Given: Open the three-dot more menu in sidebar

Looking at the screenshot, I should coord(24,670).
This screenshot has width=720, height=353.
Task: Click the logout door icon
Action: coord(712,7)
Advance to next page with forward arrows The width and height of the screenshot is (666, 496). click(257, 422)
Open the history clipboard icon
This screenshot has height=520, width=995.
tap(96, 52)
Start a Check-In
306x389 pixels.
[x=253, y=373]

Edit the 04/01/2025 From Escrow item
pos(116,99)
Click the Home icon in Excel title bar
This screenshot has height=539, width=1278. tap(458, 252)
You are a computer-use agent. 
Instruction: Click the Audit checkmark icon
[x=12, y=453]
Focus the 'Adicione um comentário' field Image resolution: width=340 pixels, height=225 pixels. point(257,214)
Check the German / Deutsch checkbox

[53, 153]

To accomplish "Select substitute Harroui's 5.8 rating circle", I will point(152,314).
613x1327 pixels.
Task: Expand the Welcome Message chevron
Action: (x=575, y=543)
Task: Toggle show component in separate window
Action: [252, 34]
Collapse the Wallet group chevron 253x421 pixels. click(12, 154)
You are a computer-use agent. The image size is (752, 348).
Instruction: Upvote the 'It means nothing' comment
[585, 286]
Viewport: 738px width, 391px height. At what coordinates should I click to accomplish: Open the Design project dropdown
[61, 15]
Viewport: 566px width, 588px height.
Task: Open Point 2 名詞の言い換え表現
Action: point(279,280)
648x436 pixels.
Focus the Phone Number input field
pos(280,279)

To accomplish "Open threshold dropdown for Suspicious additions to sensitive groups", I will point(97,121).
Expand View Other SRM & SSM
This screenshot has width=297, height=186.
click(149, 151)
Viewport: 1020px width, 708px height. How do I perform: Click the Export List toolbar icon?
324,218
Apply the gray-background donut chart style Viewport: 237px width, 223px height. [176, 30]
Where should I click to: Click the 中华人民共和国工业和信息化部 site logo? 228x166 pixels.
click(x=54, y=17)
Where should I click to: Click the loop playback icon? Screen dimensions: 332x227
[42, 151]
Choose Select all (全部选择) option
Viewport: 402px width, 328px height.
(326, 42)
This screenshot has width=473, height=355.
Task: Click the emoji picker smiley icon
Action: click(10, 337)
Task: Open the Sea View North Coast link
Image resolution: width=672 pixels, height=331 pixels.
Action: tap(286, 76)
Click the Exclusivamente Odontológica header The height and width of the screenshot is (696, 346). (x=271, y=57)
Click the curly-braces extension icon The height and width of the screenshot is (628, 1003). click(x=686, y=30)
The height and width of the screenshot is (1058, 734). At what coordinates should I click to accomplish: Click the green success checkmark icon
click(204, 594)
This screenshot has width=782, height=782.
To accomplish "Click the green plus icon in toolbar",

--------------------------------

- Your task: Repeat the data verbatim, line after line, leaving nothing out.

- Output for this task:
Given: Open the three-dot more menu in sidebar

Looking at the screenshot, I should coord(24,670).
This screenshot has width=720, height=353.
Task: Click the logout door icon
Action: coord(712,7)
Advance to next page with forward arrows The width and height of the screenshot is (666, 496). click(257, 422)
Open the history clipboard icon
This screenshot has height=520, width=995.
tap(96, 52)
Start a Check-In
306x389 pixels.
[x=253, y=373]

Edit the 04/01/2025 From Escrow item
pos(116,99)
Click the Home icon in Excel title bar
This screenshot has height=539, width=1278. tap(458, 252)
You are a computer-use agent. 
Instruction: Click the Audit checkmark icon
[x=12, y=453]
Focus the 'Adicione um comentário' field Image resolution: width=340 pixels, height=225 pixels. point(257,214)
Check the German / Deutsch checkbox

[53, 153]

To accomplish "Select substitute Harroui's 5.8 rating circle", I will point(152,314).
613x1327 pixels.
Task: Expand the Welcome Message chevron
Action: (x=575, y=543)
Task: Toggle show component in separate window
Action: [252, 34]
Collapse the Wallet group chevron 253x421 pixels. click(12, 154)
You are a computer-use agent. The image size is (752, 348).
Instruction: Upvote the 'It means nothing' comment
[585, 286]
Viewport: 738px width, 391px height. At what coordinates should I click to accomplish: Open the Design project dropdown
[61, 15]
Viewport: 566px width, 588px height.
Task: Open Point 2 名詞の言い換え表現
Action: point(279,280)
648x436 pixels.
Focus the Phone Number input field
pos(280,279)

To accomplish "Open threshold dropdown for Suspicious additions to sensitive groups", I will point(97,121).
Expand View Other SRM & SSM
This screenshot has width=297, height=186.
click(149, 151)
Viewport: 1020px width, 708px height. How do I perform: Click the Export List toolbar icon?
324,218
Apply the gray-background donut chart style Viewport: 237px width, 223px height. [176, 30]
Where should I click to: Click the 中华人民共和国工业和信息化部 site logo? 228x166 pixels.
click(x=54, y=17)
Where should I click to: Click the loop playback icon? Screen dimensions: 332x227
[42, 151]
Choose Select all (全部选择) option
Viewport: 402px width, 328px height.
(326, 42)
This screenshot has width=473, height=355.
Task: Click the emoji picker smiley icon
Action: click(10, 337)
Task: Open the Sea View North Coast link
Image resolution: width=672 pixels, height=331 pixels.
Action: tap(286, 76)
Click the Exclusivamente Odontológica header The height and width of the screenshot is (696, 346). (x=271, y=57)
Click the curly-braces extension icon The height and width of the screenshot is (628, 1003). click(x=686, y=30)
The height and width of the screenshot is (1058, 734). At what coordinates should I click to accomplish: Click the green success checkmark icon
click(204, 594)
This screenshot has width=782, height=782.
To accomplish "Click the green plus icon in toolbar",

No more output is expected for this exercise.